We assembled at Limehouse DLR. The location had been chosen by Kirsty Woods, who was unable to attend, because the area was unknown to her. We took with us a red door, which had been made specifically for this game.
On arrival we immediately found this black red door.
We then drifted through the neighbourhood, stopping at points to look through our red door and describe what we found, thereby transforming the landscape.
Elva Jozef
Through the red door there is a red door, and through the red
door there is a red monster. And she’s clawing her way out of the cement prison
that she’s been locked in for a thousand years. She’s pretty pissed off.
Merl Fluin
It’s a miniature landscape with a strange modernist building
in it beside an extremely tall tree. But the building’s been abandoned, it
looks like it’s the remnants of a lost civilisation, which has demonstrated
that the Bauhaus has destroyed itself, finally, by collapsing into decay. And
it’s surrounded by some kind of strange blue objects that look like they’ve
come from somewhere else, maybe from outer space, perhaps this is a scene
that’s been destroyed by aliens who arrived in large blue plastic spaceships
and destroyed the Bauhaus – as they deserved to be destroyed. This is a very positive
scene I think.
Paul Cowdell
I see an eye. It’s an eye through a cupboard. Behind the
door there’s a cupboard with a wall, behind which is contained some trapped
animal. It’s not like it can actually escape, because it’s trapped – the wall’s
been built right around its entire size. But its hair is beginning to grow
through the wall.
Patrick Hourihan
I’m looking through the red door and I can see what looks
like a type of landscape, a jungle, and it reminds me of the things I grew in a
window box as a child.
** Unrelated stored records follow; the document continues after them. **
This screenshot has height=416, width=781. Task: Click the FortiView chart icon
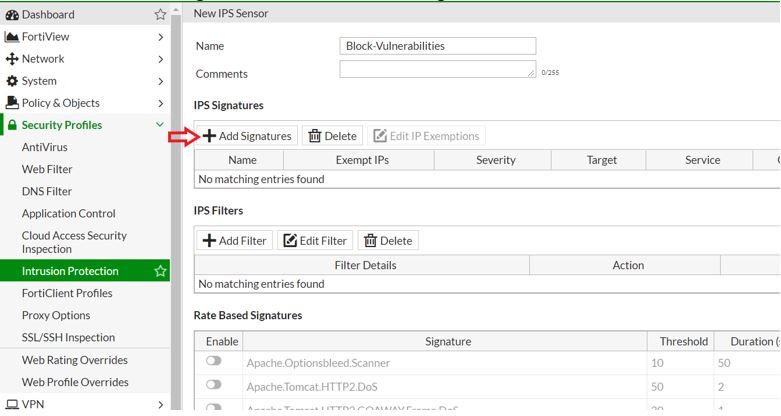coord(12,37)
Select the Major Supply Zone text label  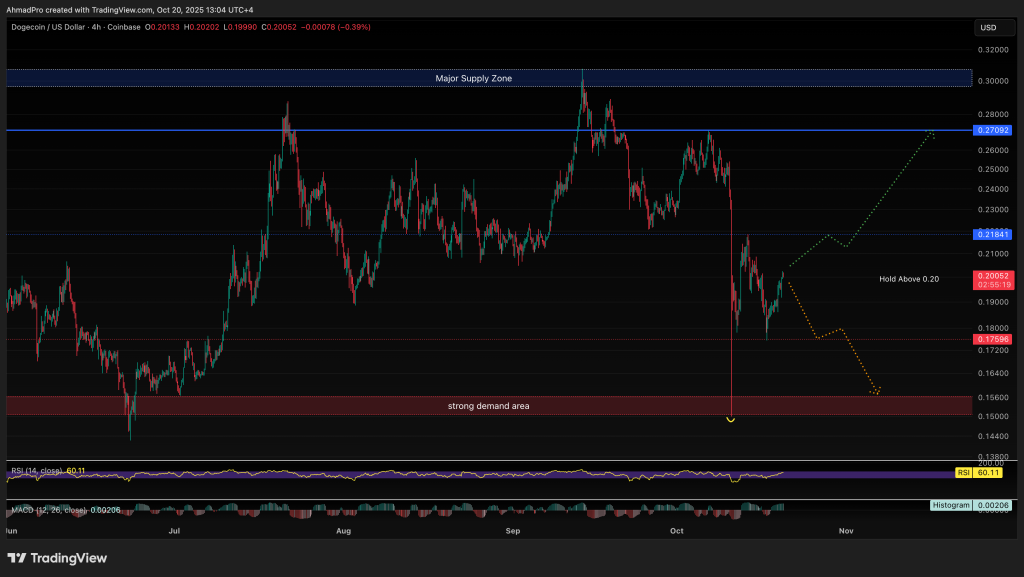[x=473, y=78]
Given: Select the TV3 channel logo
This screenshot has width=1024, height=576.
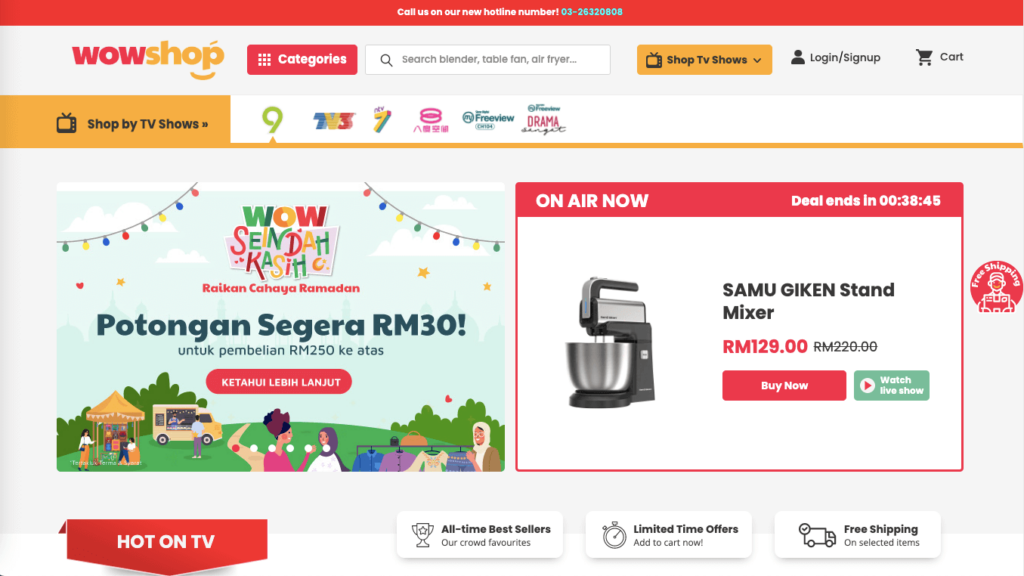Looking at the screenshot, I should pos(334,121).
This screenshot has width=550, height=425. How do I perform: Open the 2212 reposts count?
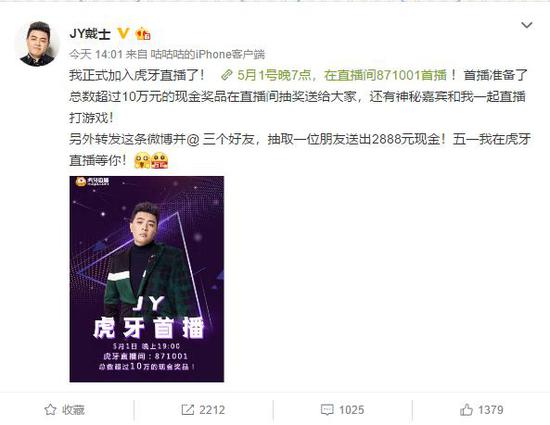pyautogui.click(x=212, y=410)
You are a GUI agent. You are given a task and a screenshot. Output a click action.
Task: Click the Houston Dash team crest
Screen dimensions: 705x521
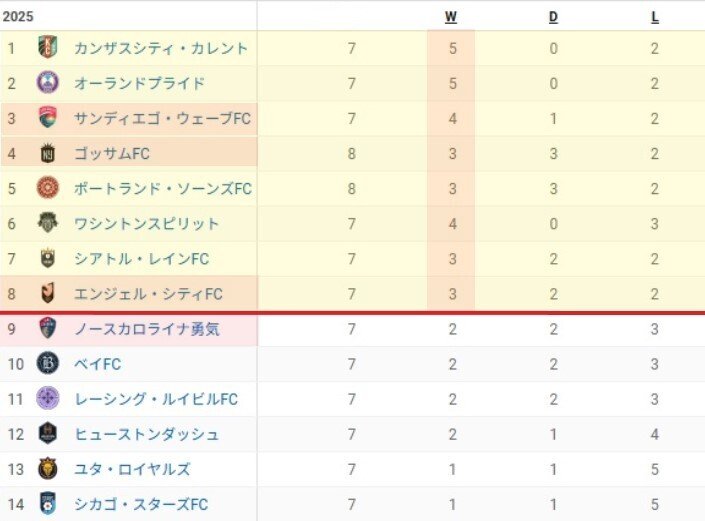(47, 434)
It’s looking larger than I remember. There’s something
quite sinister about some of the plants. Something hidden.
Paul Day
Modern chainmail rat fetish.
Paul Cowdell
I can see two red claws standing up across a face, reaching
up towards brick eyes.
Elva Jozef
The men who ask too many questions have been beheaded, and
their heads have been hung on question marks along the road as an example to
all.
Merl Fluin
If I look through the keyhole I can see an enormous pagoda
aviary floating on the sea, with a giant heron perched on one edge of it. But the
heron’s ludicrously comically large, disproportionate to everything else in the
picture. It’s just bobbing along there, not moving, not going anywhere, just
waiting for the end of the world, then they’ll unleash whatever their plan is.